生物物理学部門の教育内容
医学の基礎となる物理学の教育を担当
医療用機器が物理学の法則にしたがって動作することは言うまでもありませんが、人体もまた物質で構成されている以上、人の全ての生命活動は物理学の法則に支配されています。
それゆえ、物理学は医学を支える基礎であり、医療に携わる者が身につけておくべき基礎知識の一つです。
当部門は、自治医科大学の初年次教育において、物理学の基本事項の理解と修得を通して高校卒業生を医学の入り口に導く役割を担っています。
現在、柴山修哉(教授)、佐藤文菜(講師)、山本直樹(講師)の3名の教員が一致協力して医学部1年生に最適化した特色のある物理教育を展開しています。
医科大学における物理学
医科大学における物理学は教養科目としての側面よりも、基礎教育科目としての側面に重きが置かれます。
教養科目としては、多くの学生が物理学を通して科学的な考え方を身につけ、物理学が人類の福祉と繁栄に役立つことを認識すれば十分でしょう。
一方、基礎教育科目としては、すべての学生が医学に役立つ物理学の知識と考え方を修得する必要があります。
当部門は自治医大開学以来このような目標を達成するための教育を時代に合わせて展開してきました。私(柴山)自身の経験を踏まえて、当部門の医学部物理教育の歴史を以下にまとめます。
生物物理学部門の医学部物理教育の歴史
生物物理学部門の前身は1972年(昭和47年)開学時に開設された物理学教室です。
初代教授の青野修先生がその礎を築かれました。開学当初の物理教育は入学直後からの1年半のカリキュラムで構成され、物理学を専門にする理工系学生向けの重厚な内容でした。
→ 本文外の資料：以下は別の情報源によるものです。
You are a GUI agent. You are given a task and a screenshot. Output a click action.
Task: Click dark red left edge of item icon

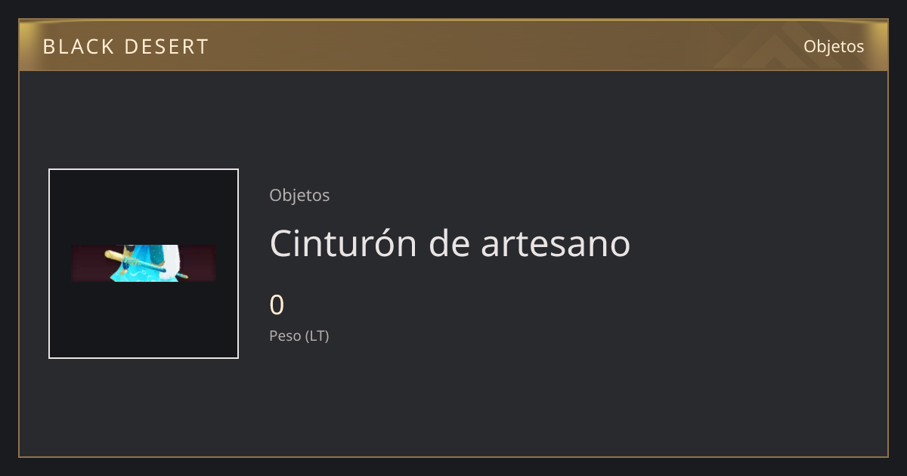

入学直後の段階では医学とは直接関係ない物理基本法則を徹底的にたたき込み、医学で使う個々の法則を将来自力で勉強するための基礎力を養成しておくことが重要である、という考えに基づく教育でした。昭和の時代はこのような教育方針が一般的であり、実際有効でした。
しかし平成に入り、社会情勢の変化、学生気質の変化によって、専門家用の教育に耐えうる学生が激減しました。このような変化に対応すべく医学部基礎教育科目のスリム化が進み今に至ります。
現在の教育内容・授業について
また、医学部学生の学習モチベーションを高めるため、冒頭で臨床医の先生に具体的な事例や話題を提供していただく基礎臨床融合型の授業も行っています。
これらの基礎教育科目に加え、発展的内容を含むいくつかの物理学関連の選択教養科目も毎年開講しています。